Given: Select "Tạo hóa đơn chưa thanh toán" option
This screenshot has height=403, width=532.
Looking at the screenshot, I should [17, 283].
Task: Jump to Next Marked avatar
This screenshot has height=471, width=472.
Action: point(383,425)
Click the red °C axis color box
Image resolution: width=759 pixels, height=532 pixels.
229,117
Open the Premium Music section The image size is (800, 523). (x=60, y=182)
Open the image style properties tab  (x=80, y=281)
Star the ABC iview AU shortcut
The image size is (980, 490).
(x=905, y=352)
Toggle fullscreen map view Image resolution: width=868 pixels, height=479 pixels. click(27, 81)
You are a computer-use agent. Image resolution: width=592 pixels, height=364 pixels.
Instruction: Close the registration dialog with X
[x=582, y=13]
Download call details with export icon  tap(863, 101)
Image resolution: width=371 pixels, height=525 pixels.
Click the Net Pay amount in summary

- [What needs to be done]
Look above for the line that holds "Open the Premium", then copy it and each line after it exactly, through the last line of the data.

- [Solution to this task]
Open the Premium Music section The image size is (800, 523). (x=60, y=182)
Open the image style properties tab  (x=80, y=281)
Star the ABC iview AU shortcut
The image size is (980, 490).
(x=905, y=352)
Toggle fullscreen map view Image resolution: width=868 pixels, height=479 pixels. click(27, 81)
You are a computer-use agent. Image resolution: width=592 pixels, height=364 pixels.
Instruction: Close the registration dialog with X
[x=582, y=13]
Download call details with export icon  tap(863, 101)
Image resolution: width=371 pixels, height=525 pixels.
Click the Net Pay amount in summary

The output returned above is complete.